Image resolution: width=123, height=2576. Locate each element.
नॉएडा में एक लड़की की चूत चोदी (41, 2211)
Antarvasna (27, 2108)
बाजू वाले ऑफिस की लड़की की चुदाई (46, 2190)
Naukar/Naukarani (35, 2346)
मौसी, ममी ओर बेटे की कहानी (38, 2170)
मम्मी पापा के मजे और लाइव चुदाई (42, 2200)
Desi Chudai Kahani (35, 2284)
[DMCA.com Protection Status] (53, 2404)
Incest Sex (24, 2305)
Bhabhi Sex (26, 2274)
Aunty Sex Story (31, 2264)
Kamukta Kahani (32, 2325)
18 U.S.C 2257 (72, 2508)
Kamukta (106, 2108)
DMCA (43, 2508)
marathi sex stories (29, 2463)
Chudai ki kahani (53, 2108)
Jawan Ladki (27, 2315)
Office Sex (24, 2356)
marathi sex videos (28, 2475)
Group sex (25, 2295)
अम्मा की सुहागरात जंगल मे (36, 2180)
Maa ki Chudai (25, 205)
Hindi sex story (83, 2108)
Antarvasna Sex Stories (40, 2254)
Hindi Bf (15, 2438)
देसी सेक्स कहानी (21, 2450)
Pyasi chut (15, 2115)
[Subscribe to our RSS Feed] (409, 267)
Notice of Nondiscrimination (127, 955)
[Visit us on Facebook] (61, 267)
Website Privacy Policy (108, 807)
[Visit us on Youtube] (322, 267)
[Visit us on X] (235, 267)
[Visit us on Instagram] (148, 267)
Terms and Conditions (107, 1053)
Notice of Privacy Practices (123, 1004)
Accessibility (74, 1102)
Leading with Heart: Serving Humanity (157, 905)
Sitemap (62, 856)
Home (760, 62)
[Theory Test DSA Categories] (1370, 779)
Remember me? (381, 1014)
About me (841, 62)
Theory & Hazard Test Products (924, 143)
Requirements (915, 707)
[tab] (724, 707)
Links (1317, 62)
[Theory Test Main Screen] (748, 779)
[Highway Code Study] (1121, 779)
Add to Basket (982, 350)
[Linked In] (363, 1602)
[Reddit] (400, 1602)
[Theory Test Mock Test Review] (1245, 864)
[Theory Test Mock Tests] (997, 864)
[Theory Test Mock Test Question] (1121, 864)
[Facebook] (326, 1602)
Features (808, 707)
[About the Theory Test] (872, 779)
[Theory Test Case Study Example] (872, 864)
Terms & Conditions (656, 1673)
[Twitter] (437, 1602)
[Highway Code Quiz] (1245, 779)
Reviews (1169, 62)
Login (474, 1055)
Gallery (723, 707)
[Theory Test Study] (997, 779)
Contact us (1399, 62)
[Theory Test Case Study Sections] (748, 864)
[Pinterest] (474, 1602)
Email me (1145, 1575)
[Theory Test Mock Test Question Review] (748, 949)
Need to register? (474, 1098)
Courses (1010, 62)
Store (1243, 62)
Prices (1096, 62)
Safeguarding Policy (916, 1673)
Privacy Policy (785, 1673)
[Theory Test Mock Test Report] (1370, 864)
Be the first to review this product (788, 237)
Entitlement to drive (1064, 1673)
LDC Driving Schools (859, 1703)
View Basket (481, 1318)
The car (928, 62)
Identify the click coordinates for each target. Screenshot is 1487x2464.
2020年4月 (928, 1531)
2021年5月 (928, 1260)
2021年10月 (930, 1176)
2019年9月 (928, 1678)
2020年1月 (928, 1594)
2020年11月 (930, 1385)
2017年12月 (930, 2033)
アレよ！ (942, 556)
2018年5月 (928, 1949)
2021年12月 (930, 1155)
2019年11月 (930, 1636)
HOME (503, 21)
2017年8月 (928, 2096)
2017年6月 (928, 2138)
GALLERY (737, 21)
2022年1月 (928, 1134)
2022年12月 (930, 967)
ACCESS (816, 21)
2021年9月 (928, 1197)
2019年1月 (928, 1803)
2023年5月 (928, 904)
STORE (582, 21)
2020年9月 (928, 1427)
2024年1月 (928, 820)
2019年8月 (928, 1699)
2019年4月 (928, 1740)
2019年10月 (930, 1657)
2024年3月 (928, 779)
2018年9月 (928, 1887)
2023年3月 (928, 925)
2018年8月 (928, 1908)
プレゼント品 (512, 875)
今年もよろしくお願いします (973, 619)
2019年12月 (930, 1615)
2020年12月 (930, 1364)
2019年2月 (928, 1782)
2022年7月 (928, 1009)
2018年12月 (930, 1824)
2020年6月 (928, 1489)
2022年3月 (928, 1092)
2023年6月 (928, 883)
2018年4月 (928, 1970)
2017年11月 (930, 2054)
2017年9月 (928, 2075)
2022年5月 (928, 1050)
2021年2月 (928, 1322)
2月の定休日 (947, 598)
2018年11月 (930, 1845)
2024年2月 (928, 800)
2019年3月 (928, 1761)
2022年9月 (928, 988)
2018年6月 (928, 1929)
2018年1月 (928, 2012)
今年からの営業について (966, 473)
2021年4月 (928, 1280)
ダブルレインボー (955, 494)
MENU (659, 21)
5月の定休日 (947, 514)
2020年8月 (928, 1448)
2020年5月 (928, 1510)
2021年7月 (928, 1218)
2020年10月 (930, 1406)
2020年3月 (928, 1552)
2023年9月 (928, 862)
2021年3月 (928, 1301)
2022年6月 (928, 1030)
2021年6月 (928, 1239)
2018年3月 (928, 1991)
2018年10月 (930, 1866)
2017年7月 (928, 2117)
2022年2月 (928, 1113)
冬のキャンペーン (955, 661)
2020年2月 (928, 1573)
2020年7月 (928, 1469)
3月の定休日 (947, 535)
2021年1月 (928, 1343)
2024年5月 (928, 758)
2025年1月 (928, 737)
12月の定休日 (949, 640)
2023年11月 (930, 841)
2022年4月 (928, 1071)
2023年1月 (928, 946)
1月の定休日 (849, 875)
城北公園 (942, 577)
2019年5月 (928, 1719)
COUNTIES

***

**What is being asked:** Your reply should contain every record, unchanged and complete.

**Expected answer:**
Image resolution: width=123, height=2576. Locate each element.
नॉएडा में एक लड़की की चूत चोदी (41, 2211)
Antarvasna (27, 2108)
बाजू वाले ऑफिस की लड़की की चुदाई (46, 2190)
Naukar/Naukarani (35, 2346)
मौसी, ममी ओर बेटे की कहानी (38, 2170)
मम्मी पापा के मजे और लाइव चुदाई (42, 2200)
Desi Chudai Kahani (35, 2284)
[DMCA.com Protection Status] (53, 2404)
Incest Sex (24, 2305)
Bhabhi Sex (26, 2274)
Aunty Sex Story (31, 2264)
Kamukta Kahani (32, 2325)
18 U.S.C 2257 (72, 2508)
Kamukta (106, 2108)
DMCA (43, 2508)
marathi sex stories (29, 2463)
Chudai ki kahani (53, 2108)
Jawan Ladki (27, 2315)
Office Sex (24, 2356)
marathi sex videos (28, 2475)
Group sex (25, 2295)
अम्मा की सुहागरात जंगल मे (36, 2180)
Maa ki Chudai (25, 205)
Hindi sex story (83, 2108)
Antarvasna Sex Stories (40, 2254)
Hindi Bf (15, 2438)
देसी सेक्स कहानी (21, 2450)
Pyasi chut (15, 2115)
[Subscribe to our RSS Feed] (409, 267)
Notice of Nondiscrimination (127, 955)
[Visit us on Facebook] (61, 267)
Website Privacy Policy (108, 807)
[Visit us on Youtube] (322, 267)
[Visit us on X] (235, 267)
[Visit us on Instagram] (148, 267)
Terms and Conditions (107, 1053)
Notice of Privacy Practices (123, 1004)
Accessibility (74, 1102)
Leading with Heart: Serving Humanity (157, 905)
Sitemap (62, 856)
Home (760, 62)
[Theory Test DSA Categories] (1370, 779)
Remember me? (381, 1014)
About me (841, 62)
Theory & Hazard Test Products (924, 143)
Requirements (915, 707)
[tab] (724, 707)
Links (1317, 62)
[Theory Test Main Screen] (748, 779)
[Highway Code Study] (1121, 779)
Add to Basket (982, 350)
[Linked In] (363, 1602)
[Reddit] (400, 1602)
[Theory Test Mock Test Review] (1245, 864)
[Theory Test Mock Tests] (997, 864)
[Theory Test Mock Test Question] (1121, 864)
[Facebook] (326, 1602)
Features (808, 707)
[About the Theory Test] (872, 779)
[Theory Test Case Study Example] (872, 864)
Terms & Conditions (656, 1673)
[Twitter] (437, 1602)
[Highway Code Quiz] (1245, 779)
Reviews (1169, 62)
Login (474, 1055)
Gallery (723, 707)
[Theory Test Study] (997, 779)
Contact us (1399, 62)
[Theory Test Case Study Sections] (748, 864)
[Pinterest] (474, 1602)
Email me (1145, 1575)
[Theory Test Mock Test Question Review] (748, 949)
Need to register? (474, 1098)
Courses (1010, 62)
Store (1243, 62)
Prices (1096, 62)
Safeguarding Policy (916, 1673)
Privacy Policy (785, 1673)
[Theory Test Mock Test Report] (1370, 864)
Be the first to review this product (788, 237)
Entitlement to drive (1064, 1673)
LDC Driving Schools (859, 1703)
View Basket (481, 1318)
The car (928, 62)
Identify the click coordinates for each target. Screenshot is 1487x2464.
2020年4月 (928, 1531)
2021年5月 (928, 1260)
2021年10月 (930, 1176)
2019年9月 (928, 1678)
2020年1月 (928, 1594)
2020年11月 (930, 1385)
2017年12月 (930, 2033)
アレよ！ (942, 556)
2018年5月 (928, 1949)
2021年12月 (930, 1155)
2019年11月 (930, 1636)
HOME (503, 21)
2017年8月 (928, 2096)
2017年6月 (928, 2138)
GALLERY (737, 21)
2022年1月 (928, 1134)
2022年12月 (930, 967)
ACCESS (816, 21)
2021年9月 (928, 1197)
2019年1月 (928, 1803)
2023年5月 (928, 904)
STORE (582, 21)
2020年9月 (928, 1427)
2024年1月 (928, 820)
2019年8月 (928, 1699)
2019年4月 (928, 1740)
2019年10月 (930, 1657)
2024年3月 (928, 779)
2018年9月 (928, 1887)
2023年3月 (928, 925)
2018年8月 (928, 1908)
プレゼント品 (512, 875)
今年もよろしくお願いします (973, 619)
2019年12月 (930, 1615)
2020年12月 (930, 1364)
2019年2月 (928, 1782)
2022年7月 (928, 1009)
2018年12月 (930, 1824)
2020年6月 (928, 1489)
2022年3月 (928, 1092)
2023年6月 (928, 883)
2018年4月 (928, 1970)
2017年11月 (930, 2054)
2017年9月 (928, 2075)
2022年5月 (928, 1050)
2021年2月 (928, 1322)
2月の定休日 (947, 598)
2018年11月 (930, 1845)
2024年2月 (928, 800)
2019年3月 (928, 1761)
2022年9月 (928, 988)
2018年6月 (928, 1929)
2018年1月 (928, 2012)
今年からの営業について (966, 473)
2021年4月 (928, 1280)
ダブルレインボー (955, 494)
MENU (659, 21)
5月の定休日 (947, 514)
2020年8月 (928, 1448)
2020年5月 (928, 1510)
2021年7月 (928, 1218)
2020年10月 (930, 1406)
2020年3月 (928, 1552)
2023年9月 (928, 862)
2021年3月 (928, 1301)
2022年6月 (928, 1030)
2021年6月 (928, 1239)
2018年3月 (928, 1991)
2018年10月 (930, 1866)
2017年7月 (928, 2117)
2022年2月 (928, 1113)
冬のキャンペーン (955, 661)
2020年2月 (928, 1573)
2020年7月 (928, 1469)
3月の定休日 (947, 535)
2021年1月 (928, 1343)
2024年5月 (928, 758)
2025年1月 (928, 737)
12月の定休日 (949, 640)
2023年11月 (930, 841)
2022年4月 (928, 1071)
2023年1月 (928, 946)
1月の定休日 (849, 875)
城北公園 (942, 577)
2019年5月 (928, 1719)
COUNTIES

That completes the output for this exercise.